Kosovo’s high school pupils are taught incorrect facts about what really happened during the 1999 war, says the Humanitarian Law Centre study.
The study by the Humanitarian Law Centre - Kosovo, was conducted at a number of secondary schools across Kosovo and is based on one-to-one and group interviews with children aged between 15-17 years-old about the war and its victims.
Kreshnik Sylejmani, the project coordinator, said that the findings show that pupils do not know what happened during the Kosovo war in 1998 and 1999.
“We have asked the kids about the number of killed and disappeared in Kosovo during the Kosovo war. Some children answered 250,000 victims. Their text books do not give them that information,” Sylejmani said.
The conflict in Kosovo between Serb security forces and the insurgent Kosovo Liberation Army, claimed around 10,000 victims, the majority Kosovo Albanians. The war ended after a 78-day NATO air-bombing campaign in 1999 that ousted Serb armed forces from the province, which was then put under UN administration.
Kosovo declared independence in 2008 - a move recognised by 89 UN member states, including the United States and 22 EU member states, but challenged by Belgrade.
The HLC’s round-table about transitional justice and facing the past, organized on Friday in Pristina, found that the lack of historical facts in the school curriculum about these painful events, is detrimental to children’s education and for reconciliation in the region.
During its study, the centre played tapes of war victims, describing their sufferings during the war, without revealing their ethnic background.
“Children in some regions did not even know that there were victims on the Serb side too, when they found out that the voice they were listening was of a Kosovo Serb victim. The children denied that there were Serb victims during the war, it was difficult for them to cope with the information we passed onto them,” Sylejmani added.
Shkelzen Gashi, a political scientist from Kosovo, presented his comparative study of 7th grade primary school history text books in Kosovo, Albania and Serbia.
He said that he had found a massive falsification and distortion of data, and a misrepresentation of events, in both the Albanian and Serb text books.
“Look at the famous events of 1389. In Serbia, the Battle of Kosovo is represented as a war, sanctioned by God himself. The fact that other Balkan nations also fought against the Ottoman Empire is not mentioned, " he said.
"In Kosovan books, the participation of other nations in the battle is over emphasised. Even Milos Obilic is transformed into an Albanian, and called Milos Kopiliq. He is even said to have come originally from Drenica, where our current Prime Minister is from,” Gashi added.
During his investigation, Gashi discovered that the Albanians and Serbs highlight the crimes of the other side, while remaining mute about their own. Kosovan history books fail to mention that Kosovo Serbs were killed during the 1999 war, while Serb books remain silent about the Albanians that were killed.
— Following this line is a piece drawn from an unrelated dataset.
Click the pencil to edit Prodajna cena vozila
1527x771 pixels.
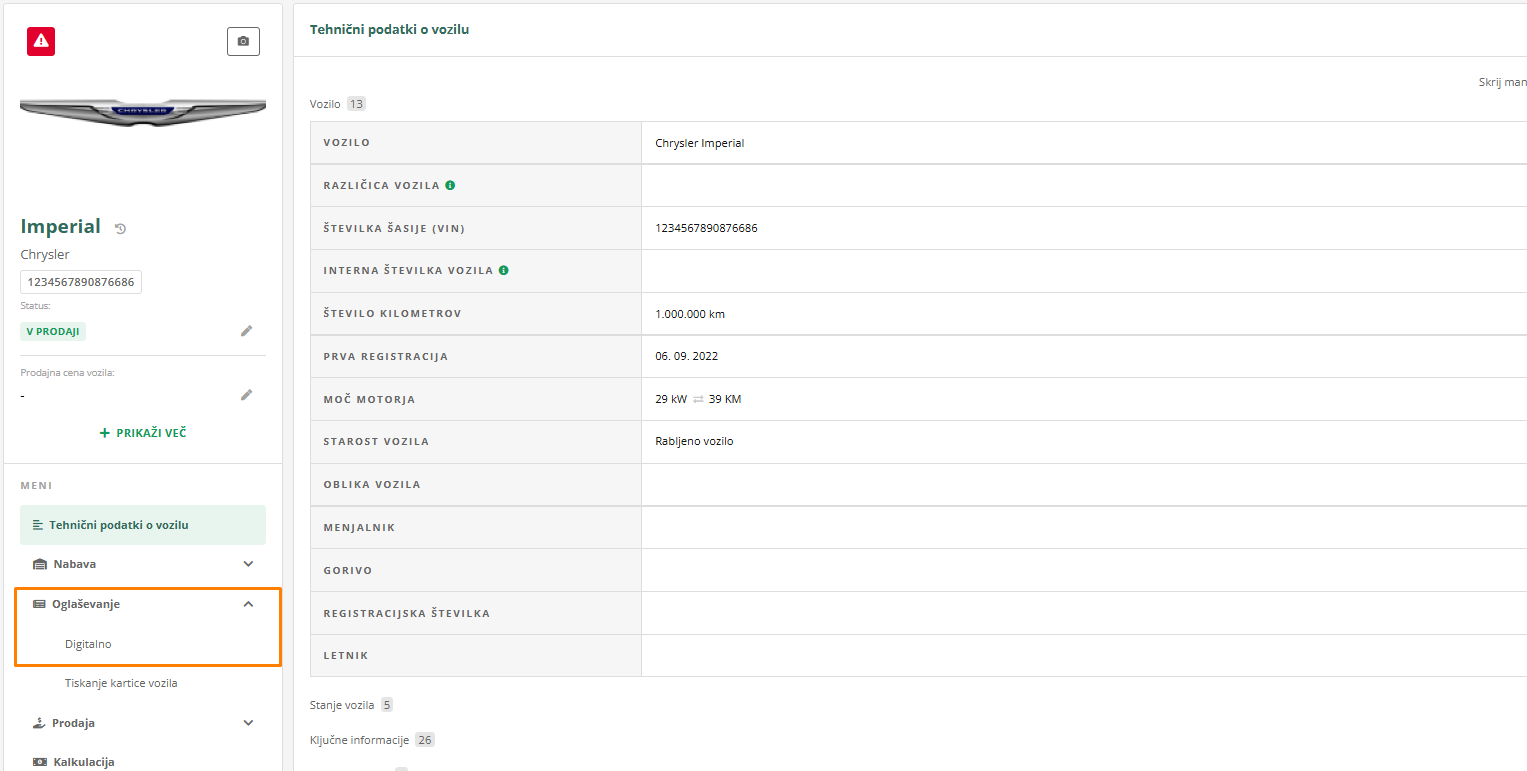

What he finds even more problematic is the hate speech that is used throughout the text books.
“I was horrified to find that instead of facts, figures and arguments, you find hate speech. The Kosovan books talk about state genocide against the Albanians. The Serb books, on the other hand, present the Kosovo Albanians as terrorists and fascists. These extreme views should not be found in history books for children aged of 15 and 17,” he said.
“Believe me, the history books that Hashim Thaci, Ivica Dacic and Sali Berisha read when they were in school were so much better than the current ones . At least they did not contain hate speech,” he added.